Notwithstanding the Fort Halifax exception, subsequent to that case the Supreme Court noted that "plans to pay employees severance benefits, which are payable only upon termination of employment, are employee welfare benefit plans within the meaning of [ERISA]” (Massachusetts v Morash, 490 US 107, 116; see also, Adams v Avondale Indus., 905 F2d 943, 947, cert denied 498 US 984). Thus, respondent’s severance policy is preempted by ERISA.

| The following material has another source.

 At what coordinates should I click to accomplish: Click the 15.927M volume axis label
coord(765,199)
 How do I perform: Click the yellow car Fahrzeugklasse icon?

Where preemption is found, the next inquiry is whether the plan violates the Age Discrimination in Employment Act ([ADEA] 29 USC § 621 et seq.; see, Shaw v Delta Air Lines, 463 US 85). The ADEA provides that it is unlawful for an employer "to fail or refuse to hire or to discharge any individual or otherwise discriminate against any individual with respect to his compensation, terms, conditions, or privileges of employment, because of such individual’s age” (29 USC § 623 [a] [1]). Previously, subdivision (f) (2) provided that it was not unlawful *397for an employer "to observe the terms of * * * any bona fide employee benefit plan such as a retirement, pension, or insurance plan, which is not a subterfuge to evade the purposes of this Act * * * except that no such employee benefit plan shall excuse the failure to hire any individual, and no such * * * employee benefit plan shall require or permit the involuntary retirement of any individual * * * because of the age of such individual”. Applying that subdivision, the Supreme Court in Public Empls. Retirement Sys. v Betts (492 US 158, 181) held that a person challenging a retirement system had the "burden of proving that the discriminatory plan provision actually was intended to serve the purpose of discriminating in some non-fringe-benefit aspect of the employment relation”. Although that holding was soundly rejected by Congress in the Older Workers Benefit Protection Act (Pub L 101-433), which took effect on December 12, 1990, that change was not retroactive and Betts is controlling here.
Applying Betts, the Third Circuit held that a severance plan that denied severance pay to laid-off employees who were eligible for retirement was not illegal: "The choice between retirement and unpaid layoff with recall rights does not constitute involuntary retirement where, as here, the employee’s layoff status was unrelated to age” (Equal Empl. Opportunity Commn. v Westinghouse Elec. Corp., 925 F2d 619, 634). Here, as well, petitioners’ employment was to terminate regardless of age. The fact that respondent offered petitioners a choice between severance and retirement is not violative of the ADEA. As a result, petitioners have not stated grounds for relief under the ADEA. Where there is ERISA preemption and a finding that the employment practice was not prohibited by title VII of the Civil Rights Act of 1964, State law is superseded (Shaw v Delta Air Lines, supra, at 105-106; Matter of Blue Cross & Blue Shield v State Div. of Human Rights, 60 NY2d 570).
Accordingly, the petitions were properly dismissed.
Green, J. P., Lawton, Callahan and Doerr, JJ., concur.
Order unanimously affirmed, without costs.
29 USC § 186 (c) (6) explicitly adds severance benefits.